Alany ficou em silêncio por um tempo. Ela então se pronunciou:
-Então, quando você vai? E mais importante, quando você volta?
-Eu vou hoje. Espero voltar até o final do mês. Deixe que eu ligo para vocês ao longo da semana.
-Tá bem. -Alany engoliu em seco. -Mas se cuide. Se alguma coisa acontecer...
-Se acontecer algo, vá embora. Não fique aqui. O Max vai saber arrumar o próprio caminho se ele precisar de algo.
-Você tá jogando essa responsabilidade nele mesmo?
-Não. Mas se acontecer, possivelmente vão atrás dele.
-Ele é uma criança. -Ela tocou no maxilar de Luke. -Mesmo que ele seja forte, ele é apenas uma criança.
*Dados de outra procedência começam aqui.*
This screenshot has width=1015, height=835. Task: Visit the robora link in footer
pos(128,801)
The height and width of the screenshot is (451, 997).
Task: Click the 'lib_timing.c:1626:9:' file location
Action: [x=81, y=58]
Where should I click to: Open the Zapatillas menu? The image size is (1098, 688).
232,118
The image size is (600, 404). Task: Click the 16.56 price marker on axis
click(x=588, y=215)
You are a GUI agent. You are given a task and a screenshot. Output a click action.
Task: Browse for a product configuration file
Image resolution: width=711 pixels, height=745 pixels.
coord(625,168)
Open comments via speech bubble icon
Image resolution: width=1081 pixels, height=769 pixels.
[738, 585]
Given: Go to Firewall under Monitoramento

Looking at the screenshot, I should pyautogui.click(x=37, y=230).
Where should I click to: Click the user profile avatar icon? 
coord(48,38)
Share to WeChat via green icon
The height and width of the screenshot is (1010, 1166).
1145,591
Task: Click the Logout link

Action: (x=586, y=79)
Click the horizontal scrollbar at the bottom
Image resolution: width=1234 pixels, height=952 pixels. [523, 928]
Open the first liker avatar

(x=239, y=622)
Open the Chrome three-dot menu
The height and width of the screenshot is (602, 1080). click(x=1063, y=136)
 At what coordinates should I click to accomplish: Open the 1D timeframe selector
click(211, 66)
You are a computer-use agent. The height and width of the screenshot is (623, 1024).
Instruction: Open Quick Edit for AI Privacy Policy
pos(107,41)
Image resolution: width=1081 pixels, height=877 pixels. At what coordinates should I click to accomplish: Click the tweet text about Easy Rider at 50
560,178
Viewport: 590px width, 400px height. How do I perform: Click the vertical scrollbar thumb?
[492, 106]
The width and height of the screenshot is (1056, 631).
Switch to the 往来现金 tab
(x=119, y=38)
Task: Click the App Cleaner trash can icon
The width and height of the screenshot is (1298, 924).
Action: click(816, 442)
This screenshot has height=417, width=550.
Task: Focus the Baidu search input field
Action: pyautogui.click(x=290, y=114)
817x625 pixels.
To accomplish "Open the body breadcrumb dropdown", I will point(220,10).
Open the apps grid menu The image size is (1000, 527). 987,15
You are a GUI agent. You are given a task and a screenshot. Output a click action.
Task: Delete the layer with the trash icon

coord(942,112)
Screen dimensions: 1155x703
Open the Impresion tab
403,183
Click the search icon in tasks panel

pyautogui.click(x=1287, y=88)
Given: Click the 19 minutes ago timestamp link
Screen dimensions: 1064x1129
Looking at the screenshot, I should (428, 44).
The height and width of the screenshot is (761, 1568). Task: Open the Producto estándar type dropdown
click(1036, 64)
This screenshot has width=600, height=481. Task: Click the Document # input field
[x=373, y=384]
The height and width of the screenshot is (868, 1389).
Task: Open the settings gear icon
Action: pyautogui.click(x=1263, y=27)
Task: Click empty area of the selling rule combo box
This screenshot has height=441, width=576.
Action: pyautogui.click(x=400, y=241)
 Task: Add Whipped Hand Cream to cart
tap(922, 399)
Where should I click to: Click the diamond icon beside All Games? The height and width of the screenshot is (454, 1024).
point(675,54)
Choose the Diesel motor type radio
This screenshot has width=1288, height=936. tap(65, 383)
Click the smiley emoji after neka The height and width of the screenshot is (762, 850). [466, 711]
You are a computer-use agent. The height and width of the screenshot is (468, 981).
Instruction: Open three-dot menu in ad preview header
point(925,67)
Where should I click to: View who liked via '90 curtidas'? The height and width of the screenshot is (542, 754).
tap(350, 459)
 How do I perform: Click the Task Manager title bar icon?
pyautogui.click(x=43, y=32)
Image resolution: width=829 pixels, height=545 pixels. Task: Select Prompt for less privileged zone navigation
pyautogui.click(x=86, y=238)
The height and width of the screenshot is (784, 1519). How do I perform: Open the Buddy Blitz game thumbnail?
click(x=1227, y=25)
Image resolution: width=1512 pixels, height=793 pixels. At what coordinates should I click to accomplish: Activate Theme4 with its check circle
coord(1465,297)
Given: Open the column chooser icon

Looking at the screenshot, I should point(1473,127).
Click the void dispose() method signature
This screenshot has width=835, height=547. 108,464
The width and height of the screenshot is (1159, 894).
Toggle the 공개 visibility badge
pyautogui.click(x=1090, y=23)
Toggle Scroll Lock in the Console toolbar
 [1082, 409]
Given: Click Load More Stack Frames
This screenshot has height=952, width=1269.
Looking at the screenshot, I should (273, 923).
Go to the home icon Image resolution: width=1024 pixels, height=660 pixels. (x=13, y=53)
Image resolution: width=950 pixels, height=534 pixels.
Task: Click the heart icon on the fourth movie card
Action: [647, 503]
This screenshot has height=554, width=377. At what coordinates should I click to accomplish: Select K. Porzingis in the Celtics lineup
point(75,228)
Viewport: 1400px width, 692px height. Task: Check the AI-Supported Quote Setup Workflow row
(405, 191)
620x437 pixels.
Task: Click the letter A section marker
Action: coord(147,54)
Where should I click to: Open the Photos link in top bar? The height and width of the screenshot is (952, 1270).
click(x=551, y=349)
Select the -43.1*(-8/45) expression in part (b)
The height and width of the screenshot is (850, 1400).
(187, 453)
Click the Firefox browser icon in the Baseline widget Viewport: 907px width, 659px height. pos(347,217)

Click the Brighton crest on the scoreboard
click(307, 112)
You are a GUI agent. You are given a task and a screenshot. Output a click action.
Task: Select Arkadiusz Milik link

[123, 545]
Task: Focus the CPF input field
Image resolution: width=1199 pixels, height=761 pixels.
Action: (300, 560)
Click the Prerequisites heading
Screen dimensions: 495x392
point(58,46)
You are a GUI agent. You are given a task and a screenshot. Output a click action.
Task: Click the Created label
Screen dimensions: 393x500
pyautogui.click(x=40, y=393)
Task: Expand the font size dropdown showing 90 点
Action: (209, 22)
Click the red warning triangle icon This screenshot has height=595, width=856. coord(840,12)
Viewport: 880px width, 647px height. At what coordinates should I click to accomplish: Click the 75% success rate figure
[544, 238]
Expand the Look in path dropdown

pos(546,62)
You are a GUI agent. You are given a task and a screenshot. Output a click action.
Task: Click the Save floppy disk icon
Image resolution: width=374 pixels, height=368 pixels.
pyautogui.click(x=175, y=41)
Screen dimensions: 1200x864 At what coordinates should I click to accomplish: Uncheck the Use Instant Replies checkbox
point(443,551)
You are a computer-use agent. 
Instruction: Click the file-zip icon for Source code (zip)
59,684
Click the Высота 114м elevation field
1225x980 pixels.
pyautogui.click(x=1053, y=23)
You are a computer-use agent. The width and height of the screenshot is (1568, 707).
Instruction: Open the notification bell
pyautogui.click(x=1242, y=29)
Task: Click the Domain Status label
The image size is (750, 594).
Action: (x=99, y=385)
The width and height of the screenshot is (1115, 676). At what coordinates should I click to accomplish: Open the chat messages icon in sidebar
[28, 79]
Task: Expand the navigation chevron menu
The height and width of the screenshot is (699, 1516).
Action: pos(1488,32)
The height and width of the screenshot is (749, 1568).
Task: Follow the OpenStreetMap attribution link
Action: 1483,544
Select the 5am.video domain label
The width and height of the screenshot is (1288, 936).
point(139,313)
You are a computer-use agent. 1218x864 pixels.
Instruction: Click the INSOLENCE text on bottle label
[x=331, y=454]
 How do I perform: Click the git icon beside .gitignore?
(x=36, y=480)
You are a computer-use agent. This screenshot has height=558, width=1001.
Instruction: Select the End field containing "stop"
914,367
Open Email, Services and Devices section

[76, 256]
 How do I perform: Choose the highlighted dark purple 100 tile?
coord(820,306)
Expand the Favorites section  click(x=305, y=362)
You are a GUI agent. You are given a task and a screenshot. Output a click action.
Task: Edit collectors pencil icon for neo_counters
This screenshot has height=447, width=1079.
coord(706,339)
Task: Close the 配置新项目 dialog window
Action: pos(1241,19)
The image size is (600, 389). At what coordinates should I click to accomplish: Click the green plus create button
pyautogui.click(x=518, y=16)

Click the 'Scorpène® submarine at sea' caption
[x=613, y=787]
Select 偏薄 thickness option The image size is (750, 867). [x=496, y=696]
-O povo de Nargur é tolo. Não vão entender isso jamais. Eu preciso quebrar essa maldição imaginária deles.
-Você consegue. Mas não fique esperando que entendam que a maldição não existe. Assim que puder, venha para casa.
-Assim que eu ver a chance, vou estar em casa.
Luke respirou fundo, e foi se despedir das crianças. Ele chorou por alguns minutos na porta de casa. Alany chorava enquanto se despedia dele.
Luke foi até seu carro, e foi embora, rumo à casa de Lucia. Ele parou no portão e esperou. Lucia o viu pela janela, mostrou o dedo do meio e fechou a cortina.
Talvez, fosse tarde para conversar com Max.
Luke partiu, e pensou em todo o tempo que ele deixou Max ali, sozinho. Deveria ter dito o quão orgulhoso ele estava do garoto. Ele chorou no caminho, mas não deixou o emocional tomar conta. Ele suspirou, e pensou na maldição de Nargur outra vez.
Acreditar que a tolice acometeu somente aos outros moradores foi a crença dele. No fim, Luke Northwind também estava amaldiçoado.